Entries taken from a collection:
'''

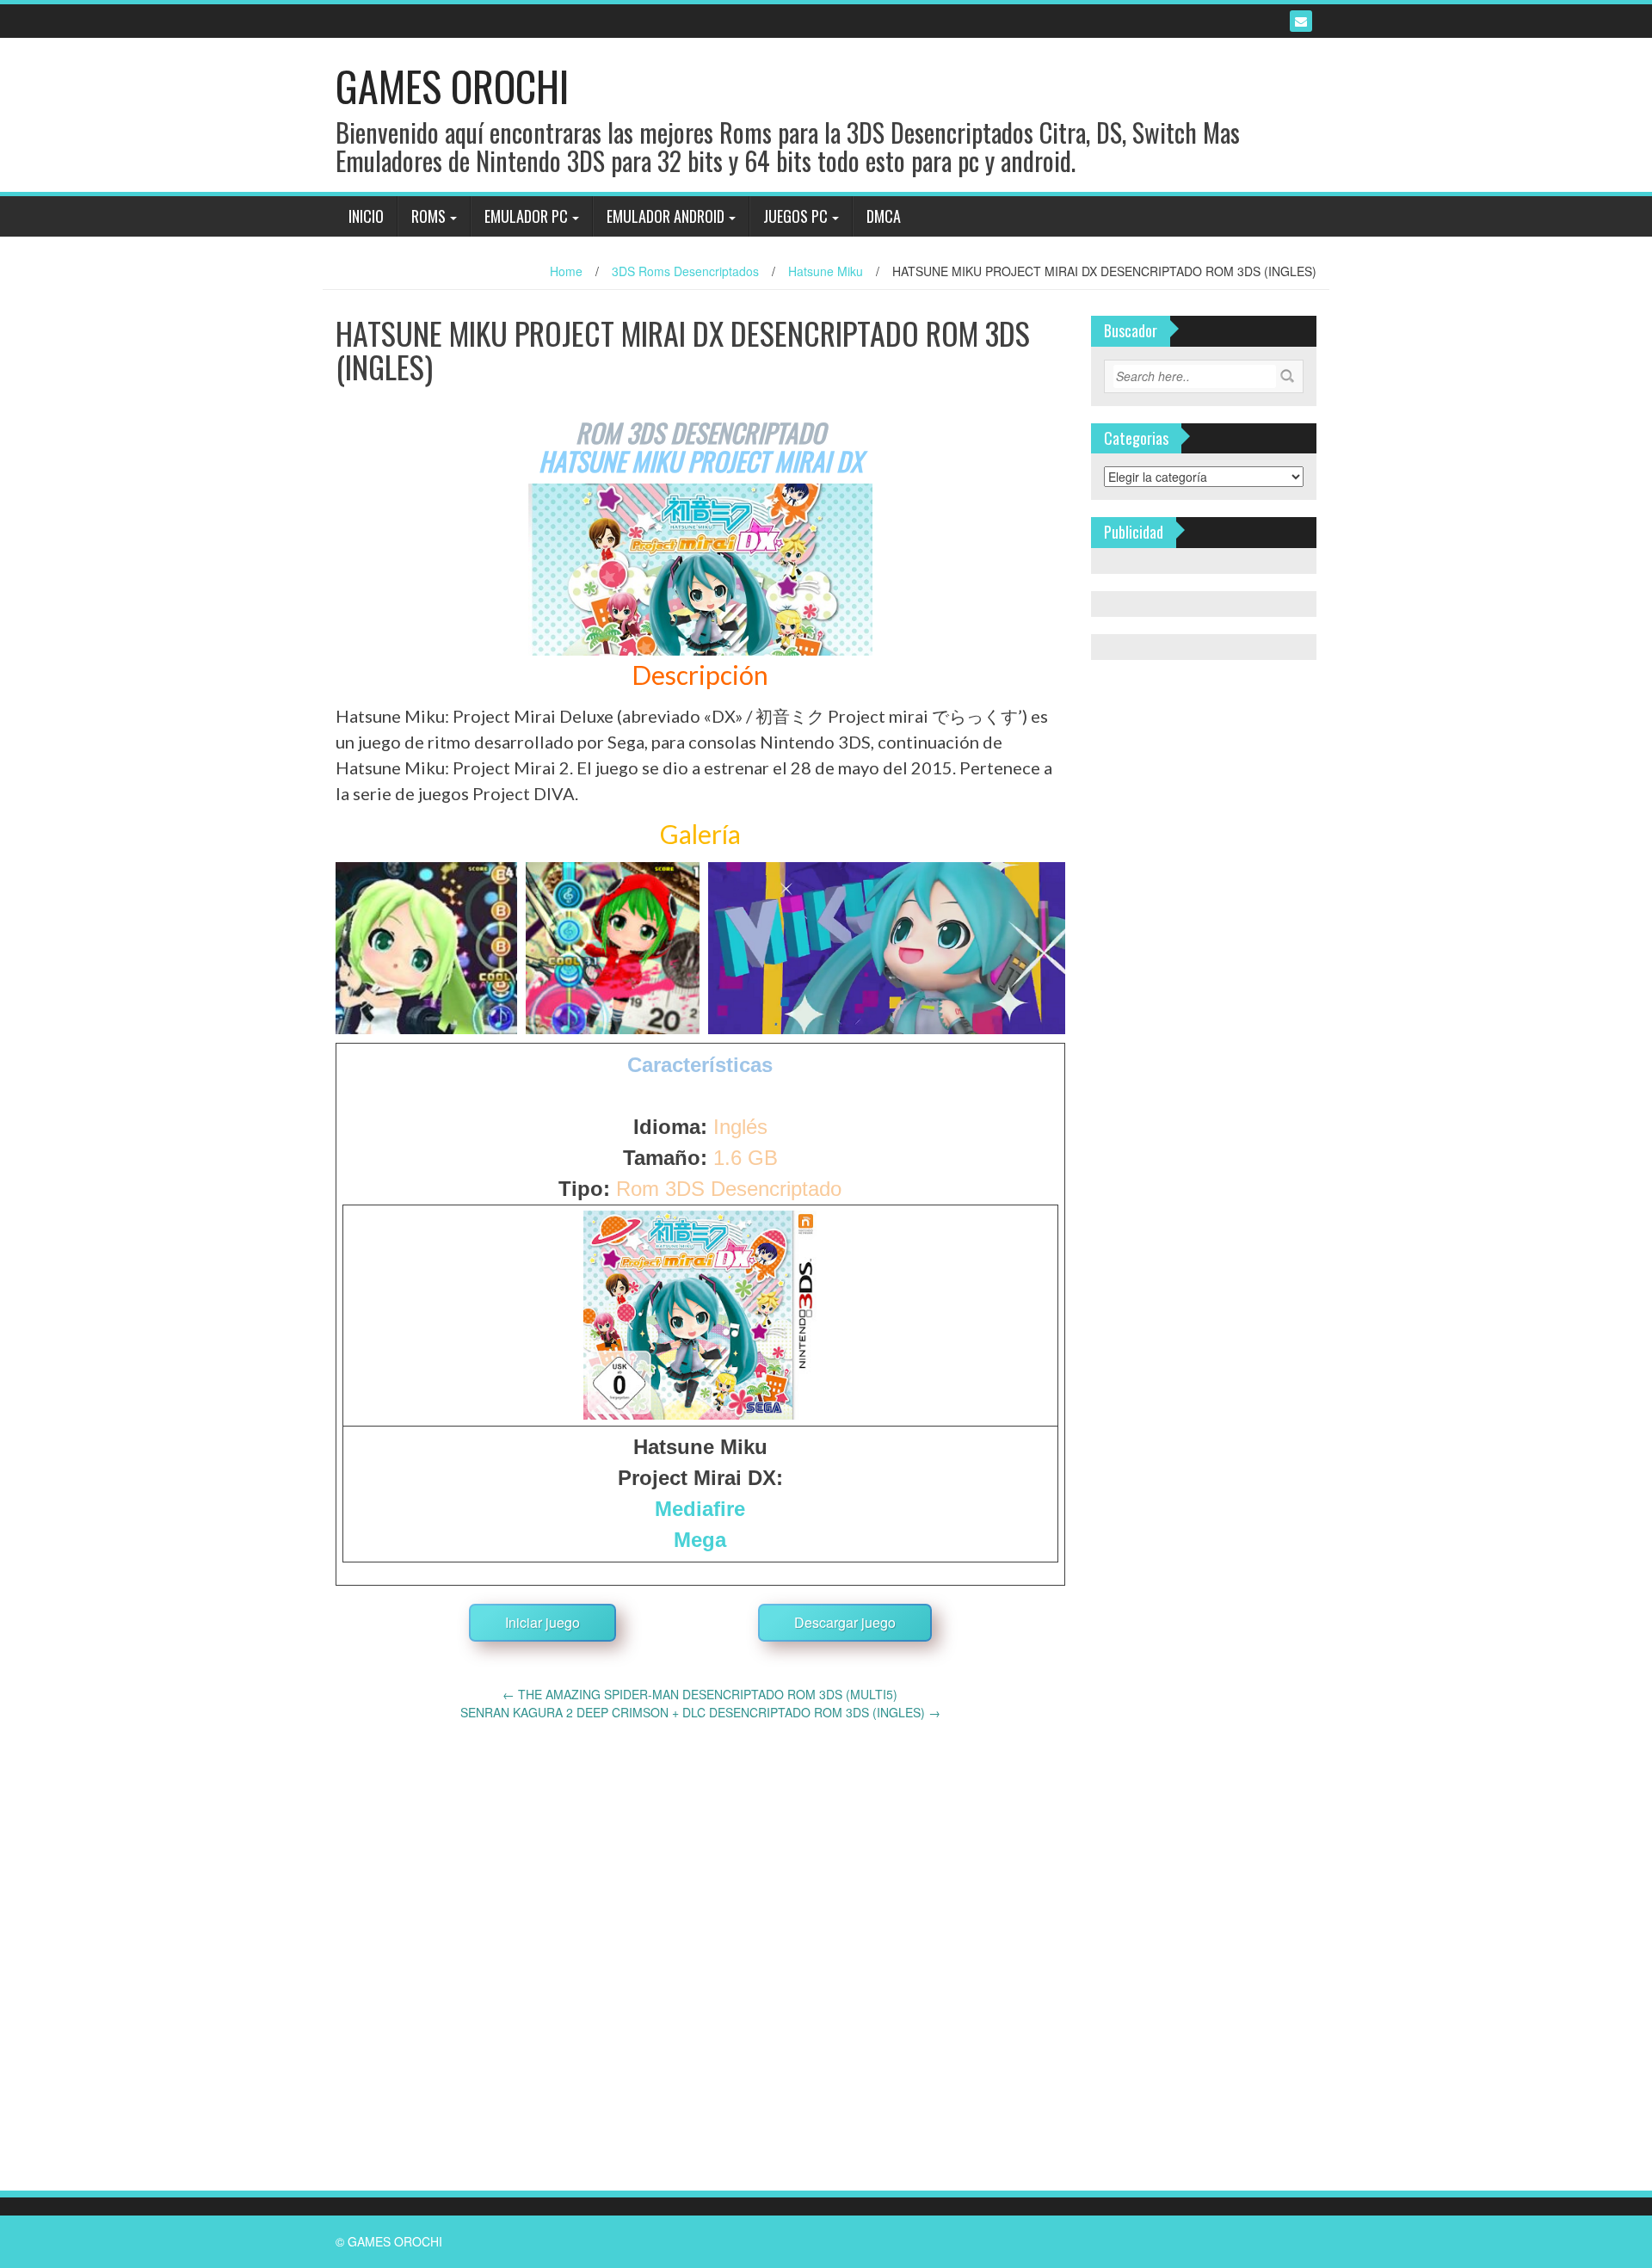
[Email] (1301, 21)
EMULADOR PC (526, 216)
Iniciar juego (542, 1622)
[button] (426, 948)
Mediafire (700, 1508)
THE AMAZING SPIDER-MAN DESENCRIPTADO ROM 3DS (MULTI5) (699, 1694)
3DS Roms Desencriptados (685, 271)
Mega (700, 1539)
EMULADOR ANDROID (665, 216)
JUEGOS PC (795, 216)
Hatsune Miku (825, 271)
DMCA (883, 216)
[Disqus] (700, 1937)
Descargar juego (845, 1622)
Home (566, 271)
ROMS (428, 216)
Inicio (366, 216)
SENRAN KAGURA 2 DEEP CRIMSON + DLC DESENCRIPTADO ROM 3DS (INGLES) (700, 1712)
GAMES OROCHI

'''

Each of the entries above must be output exactly, with none of the pictures.

* Solution below *
[Email] (1301, 21)
EMULADOR PC (526, 216)
Iniciar juego (542, 1622)
[button] (426, 948)
Mediafire (700, 1508)
THE AMAZING SPIDER-MAN DESENCRIPTADO ROM 3DS (MULTI5) (699, 1694)
3DS Roms Desencriptados (685, 271)
Mega (700, 1539)
EMULADOR ANDROID (665, 216)
JUEGOS PC (795, 216)
Hatsune Miku (825, 271)
DMCA (883, 216)
[Disqus] (700, 1937)
Descargar juego (845, 1622)
Home (566, 271)
ROMS (428, 216)
Inicio (366, 216)
SENRAN KAGURA 2 DEEP CRIMSON + DLC DESENCRIPTADO ROM 3DS (INGLES) (700, 1712)
GAMES OROCHI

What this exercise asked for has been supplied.